PM says time changes should ‘obey science’ and remain in force in Portugal

in News · 04-10-2018 09:39:00 · 0 Comments
PM says time changes should ‘obey science’ and remain in force in Portugal

Portugal’s Prime Minister António Costa has said that the bi-yearly time changes should remain in force in Portugal, and stated that the only criteria that should be employed as a basis on which to make that decision are “the rules of science”.

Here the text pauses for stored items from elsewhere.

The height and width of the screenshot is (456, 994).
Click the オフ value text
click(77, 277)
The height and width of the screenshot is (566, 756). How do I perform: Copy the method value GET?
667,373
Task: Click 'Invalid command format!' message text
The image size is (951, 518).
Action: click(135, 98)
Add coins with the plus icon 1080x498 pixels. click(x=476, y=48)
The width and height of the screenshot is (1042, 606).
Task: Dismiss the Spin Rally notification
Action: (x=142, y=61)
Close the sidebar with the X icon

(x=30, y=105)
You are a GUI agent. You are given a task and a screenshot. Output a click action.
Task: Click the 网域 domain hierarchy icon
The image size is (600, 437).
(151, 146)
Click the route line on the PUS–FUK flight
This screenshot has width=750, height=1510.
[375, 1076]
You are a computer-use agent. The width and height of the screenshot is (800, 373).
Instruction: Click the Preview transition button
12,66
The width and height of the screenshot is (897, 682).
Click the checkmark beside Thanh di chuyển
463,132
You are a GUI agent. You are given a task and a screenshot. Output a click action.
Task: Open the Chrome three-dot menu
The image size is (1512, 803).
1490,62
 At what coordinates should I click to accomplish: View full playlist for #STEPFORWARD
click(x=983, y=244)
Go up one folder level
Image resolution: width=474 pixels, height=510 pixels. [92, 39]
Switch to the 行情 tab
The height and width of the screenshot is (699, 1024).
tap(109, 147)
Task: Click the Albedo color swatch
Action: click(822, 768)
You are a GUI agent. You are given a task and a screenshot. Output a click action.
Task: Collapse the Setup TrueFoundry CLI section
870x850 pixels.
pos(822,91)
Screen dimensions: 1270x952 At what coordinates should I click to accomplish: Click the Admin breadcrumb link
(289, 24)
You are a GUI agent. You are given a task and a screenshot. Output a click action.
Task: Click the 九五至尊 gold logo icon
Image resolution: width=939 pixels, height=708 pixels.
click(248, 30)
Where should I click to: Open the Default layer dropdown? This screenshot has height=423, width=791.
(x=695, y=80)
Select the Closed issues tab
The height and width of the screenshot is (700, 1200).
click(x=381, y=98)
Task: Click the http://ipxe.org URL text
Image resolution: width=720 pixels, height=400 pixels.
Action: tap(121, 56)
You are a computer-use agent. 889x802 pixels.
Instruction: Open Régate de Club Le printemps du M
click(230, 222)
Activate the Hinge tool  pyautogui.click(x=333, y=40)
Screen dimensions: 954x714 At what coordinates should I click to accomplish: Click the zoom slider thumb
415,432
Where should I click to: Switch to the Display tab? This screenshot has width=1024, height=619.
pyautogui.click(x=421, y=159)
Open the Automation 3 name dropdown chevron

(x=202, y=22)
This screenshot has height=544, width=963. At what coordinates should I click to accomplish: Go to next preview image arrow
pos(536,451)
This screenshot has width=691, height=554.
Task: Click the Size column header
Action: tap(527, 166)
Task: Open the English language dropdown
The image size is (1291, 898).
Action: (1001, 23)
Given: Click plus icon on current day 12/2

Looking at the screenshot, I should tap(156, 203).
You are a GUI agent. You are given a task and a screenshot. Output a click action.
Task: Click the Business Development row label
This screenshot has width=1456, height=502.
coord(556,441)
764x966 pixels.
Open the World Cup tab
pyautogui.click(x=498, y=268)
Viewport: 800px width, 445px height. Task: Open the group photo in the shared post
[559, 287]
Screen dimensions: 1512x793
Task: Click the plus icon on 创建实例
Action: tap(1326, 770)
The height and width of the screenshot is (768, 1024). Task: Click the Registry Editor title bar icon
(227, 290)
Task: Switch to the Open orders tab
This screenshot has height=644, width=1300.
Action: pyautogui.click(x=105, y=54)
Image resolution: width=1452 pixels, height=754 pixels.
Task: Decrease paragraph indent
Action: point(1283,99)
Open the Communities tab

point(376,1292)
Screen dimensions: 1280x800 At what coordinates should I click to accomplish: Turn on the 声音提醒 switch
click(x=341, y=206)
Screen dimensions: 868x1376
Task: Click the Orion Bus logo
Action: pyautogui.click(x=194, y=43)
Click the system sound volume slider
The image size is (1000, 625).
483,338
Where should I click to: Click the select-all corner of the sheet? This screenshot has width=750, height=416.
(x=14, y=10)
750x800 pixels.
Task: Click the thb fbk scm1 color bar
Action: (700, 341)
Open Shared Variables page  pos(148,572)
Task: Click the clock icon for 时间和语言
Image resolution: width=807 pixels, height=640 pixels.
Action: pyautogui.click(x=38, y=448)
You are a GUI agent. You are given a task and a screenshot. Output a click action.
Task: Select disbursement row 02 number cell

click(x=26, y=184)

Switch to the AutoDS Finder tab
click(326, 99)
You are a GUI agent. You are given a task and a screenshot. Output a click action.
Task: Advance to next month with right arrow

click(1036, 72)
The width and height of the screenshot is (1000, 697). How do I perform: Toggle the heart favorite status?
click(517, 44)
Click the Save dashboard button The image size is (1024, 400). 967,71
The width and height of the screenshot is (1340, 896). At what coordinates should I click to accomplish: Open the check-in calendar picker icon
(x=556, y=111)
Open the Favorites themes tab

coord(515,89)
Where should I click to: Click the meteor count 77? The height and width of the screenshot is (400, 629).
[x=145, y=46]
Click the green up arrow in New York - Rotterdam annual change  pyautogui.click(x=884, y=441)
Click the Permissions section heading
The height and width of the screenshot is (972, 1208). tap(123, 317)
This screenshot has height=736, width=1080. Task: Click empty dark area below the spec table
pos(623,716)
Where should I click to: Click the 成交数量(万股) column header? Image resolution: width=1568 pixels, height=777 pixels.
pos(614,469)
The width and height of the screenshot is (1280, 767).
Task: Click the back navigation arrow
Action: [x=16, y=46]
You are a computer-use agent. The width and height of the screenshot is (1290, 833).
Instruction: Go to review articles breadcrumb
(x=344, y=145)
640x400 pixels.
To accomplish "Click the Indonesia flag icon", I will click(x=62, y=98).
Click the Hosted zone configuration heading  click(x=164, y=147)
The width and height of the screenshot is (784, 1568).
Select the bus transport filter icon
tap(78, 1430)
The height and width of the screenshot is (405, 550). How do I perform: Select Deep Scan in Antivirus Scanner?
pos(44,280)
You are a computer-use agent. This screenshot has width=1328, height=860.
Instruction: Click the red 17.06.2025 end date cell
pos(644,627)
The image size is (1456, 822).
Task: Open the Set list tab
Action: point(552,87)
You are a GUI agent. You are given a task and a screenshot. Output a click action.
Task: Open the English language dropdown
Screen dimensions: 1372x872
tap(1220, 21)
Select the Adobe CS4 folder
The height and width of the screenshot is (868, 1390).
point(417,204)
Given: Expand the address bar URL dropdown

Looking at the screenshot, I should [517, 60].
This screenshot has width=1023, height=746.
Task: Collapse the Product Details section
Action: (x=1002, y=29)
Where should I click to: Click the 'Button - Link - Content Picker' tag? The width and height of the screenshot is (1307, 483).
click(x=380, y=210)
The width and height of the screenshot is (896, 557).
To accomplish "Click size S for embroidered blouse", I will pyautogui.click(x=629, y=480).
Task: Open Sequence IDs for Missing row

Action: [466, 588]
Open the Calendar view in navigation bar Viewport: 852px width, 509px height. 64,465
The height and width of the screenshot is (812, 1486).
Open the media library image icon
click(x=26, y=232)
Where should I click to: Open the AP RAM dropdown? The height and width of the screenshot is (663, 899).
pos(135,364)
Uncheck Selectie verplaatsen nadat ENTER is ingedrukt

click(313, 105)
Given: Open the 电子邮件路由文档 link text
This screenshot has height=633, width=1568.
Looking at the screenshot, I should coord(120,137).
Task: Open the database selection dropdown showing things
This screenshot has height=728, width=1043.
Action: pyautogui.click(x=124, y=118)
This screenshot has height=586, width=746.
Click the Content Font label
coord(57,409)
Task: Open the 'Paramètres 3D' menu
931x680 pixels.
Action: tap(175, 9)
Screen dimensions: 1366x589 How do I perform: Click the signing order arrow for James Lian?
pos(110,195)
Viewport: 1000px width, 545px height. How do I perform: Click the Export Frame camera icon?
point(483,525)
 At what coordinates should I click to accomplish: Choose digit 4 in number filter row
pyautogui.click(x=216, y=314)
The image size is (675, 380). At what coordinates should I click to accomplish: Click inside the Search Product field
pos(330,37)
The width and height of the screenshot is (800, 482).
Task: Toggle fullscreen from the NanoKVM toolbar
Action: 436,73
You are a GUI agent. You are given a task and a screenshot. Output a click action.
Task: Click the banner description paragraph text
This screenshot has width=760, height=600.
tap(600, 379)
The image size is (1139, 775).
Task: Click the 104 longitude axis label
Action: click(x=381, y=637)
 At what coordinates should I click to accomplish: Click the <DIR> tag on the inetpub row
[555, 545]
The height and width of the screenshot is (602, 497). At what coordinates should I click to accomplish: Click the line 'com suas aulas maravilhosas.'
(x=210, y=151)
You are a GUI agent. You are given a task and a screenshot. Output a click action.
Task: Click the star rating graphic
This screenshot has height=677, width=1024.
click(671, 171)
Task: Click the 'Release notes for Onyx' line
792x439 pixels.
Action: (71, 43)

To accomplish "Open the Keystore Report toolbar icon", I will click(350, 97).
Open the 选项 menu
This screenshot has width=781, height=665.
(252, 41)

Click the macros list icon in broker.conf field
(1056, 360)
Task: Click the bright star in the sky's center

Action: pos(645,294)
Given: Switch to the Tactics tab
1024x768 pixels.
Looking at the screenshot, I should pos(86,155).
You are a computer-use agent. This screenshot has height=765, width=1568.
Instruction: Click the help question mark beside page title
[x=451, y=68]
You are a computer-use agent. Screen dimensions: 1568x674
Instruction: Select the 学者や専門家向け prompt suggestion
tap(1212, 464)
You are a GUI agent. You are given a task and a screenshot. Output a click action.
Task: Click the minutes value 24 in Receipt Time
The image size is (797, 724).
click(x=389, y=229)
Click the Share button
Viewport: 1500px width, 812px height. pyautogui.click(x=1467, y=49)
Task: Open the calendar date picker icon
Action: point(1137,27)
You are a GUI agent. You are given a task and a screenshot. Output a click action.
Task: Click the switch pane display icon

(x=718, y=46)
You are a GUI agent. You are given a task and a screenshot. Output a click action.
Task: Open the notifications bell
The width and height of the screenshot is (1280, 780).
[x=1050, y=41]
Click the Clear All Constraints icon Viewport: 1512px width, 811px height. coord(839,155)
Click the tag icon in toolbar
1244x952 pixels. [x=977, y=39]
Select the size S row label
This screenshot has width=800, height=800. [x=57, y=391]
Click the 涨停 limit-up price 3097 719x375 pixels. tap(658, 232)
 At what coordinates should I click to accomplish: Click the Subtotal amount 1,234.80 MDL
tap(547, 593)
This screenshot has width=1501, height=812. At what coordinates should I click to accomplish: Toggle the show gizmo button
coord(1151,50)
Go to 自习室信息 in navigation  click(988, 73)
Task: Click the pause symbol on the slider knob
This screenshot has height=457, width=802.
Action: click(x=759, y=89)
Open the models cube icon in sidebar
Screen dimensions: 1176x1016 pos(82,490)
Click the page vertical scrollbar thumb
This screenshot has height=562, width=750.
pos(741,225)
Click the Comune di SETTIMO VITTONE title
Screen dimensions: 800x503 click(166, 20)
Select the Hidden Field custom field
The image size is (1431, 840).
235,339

This comes after the European Commission launched an enquiry into whether Europeans wanted to see the end of the European time change, and 84 percent of those polled said yes - including 79 percent of Portuguese.
In Portugal, 34,000 people took part in the survey, however the government has apparently chosen to go against the will of that slice of the population and maintain the twice-a-year clock change.
During a television interview aired Monday night on TVI24, Costa said: “I think that the best and only criteria [on which to base a decision] is that of science, and what has been expressed so far by the competent entity, which is the Astronomical Observatory of Lisbon, is the understanding that in Portugal we must maintain this bi-yearly regime, with a summer time and a winter time”.
He then added: “I see no reason to contradict science and do something discretionary”.

In the 44-page report delivered in August by the Lisbon Astronomical Observatory, which was based on different scientific papers, it was concluded that the current routine should be maintained.
“A winter and summer timetable is beneficial for most people”, the report said.
However, it did note that the European Union and the Portuguese State should support and approve an improvement to the current summer-time regime, by changing its end to the last Sunday in September instead of October.
The European Parliament first started discussing a possible end to changing clocks backwards and forwards in early February this year.
The practice has been in force since 30 April 1916 and has been coordinated by the European Union since 1996. Countries such as Russia, Turkey and Iceland have already abolished this practice, but it seems that in Portugal everything will be staying the same for the foreseeable future.
Member states have until April 2019 to decide whether or not to keep winter or summer time from October 2019. They are free to decide once and for all whether they want to permanently apply summer- or wintertime.
If the proposal were to be tabled, it would need approval from both the European Parliament and the European Council.